Many victims of domestic abuse who leave an abusive relationship end up homeless. The experience of domestic violence is widespread among young people, single individuals, and homeless families.
It is frequently the direct cause of their homelessness. After leaving an abusive relationship, survivors of domestic abuse may resort to homeless support agencies in need of a secure temporary residence.
Others could seek out homeless support programs mostly due to a lack of financial means to do so after leaving an abusive relationship. Domestic violence victims need supportive services to help them recover from the trauma of abuse, enhance their economic stability and well-being, and meet their urgent safety and housing requirements.
Due in significant part to long-standing historical and institutional racism, most minority groups, particularly African Americans and Indigenous people, endure homelessness at greater rates than White people.
African Americans make up 13% of the overall population but 39% of homeless persons and more than 50% of homeless families with children, making them the group with the most glaring imbalance.
The disparity has not changed over time. Similar experiences may be seen among other minority groups, such as Indigenous and Latinx people. Homelessness is disproportionately high because of structural unfairness, which also causes inequalities in other important areas that impact homelessness rates.
Is Society to Blame?
When society fails to recognize and assist those who are at risk of losing their homes, homelessness results. Failures are frequent in industries including child welfare, healthcare, and penal services. Homelessness rates are also influenced by a society’s inability to address racial inequality, raise wages, and provide affordable housing.

REQUESTS →
a – Transcribe everything in the passage on homelessness from "It is frequently" down to "secure temporary residence.".
b – Answer these questions from the passage on homelessness:
(i) What percentage of the overall population do African Americans make up?
(ii) In which three industries are failures described as frequent?
(iii) What may survivors of domestic abuse turn to after leaving an abusive relationship, and for what need?

INFORMATION SHOWN →

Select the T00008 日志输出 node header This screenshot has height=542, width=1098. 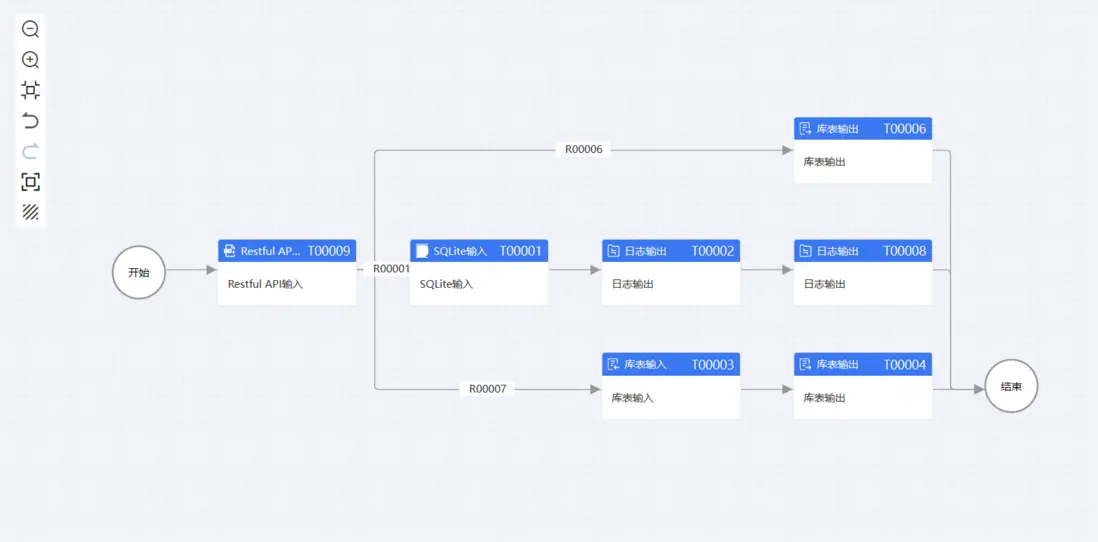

SOLUTIONS PER TASK →
a –
It is frequently the direct cause of their homelessness. After leaving an abusive relationship, survivors of domestic abuse may resort to homeless support agencies in need of a secure temporary residence.

b –
(i) 13%.
(ii) Child welfare, healthcare, and penal services.
(iii) Homeless support agencies, in need of a secure temporary residence.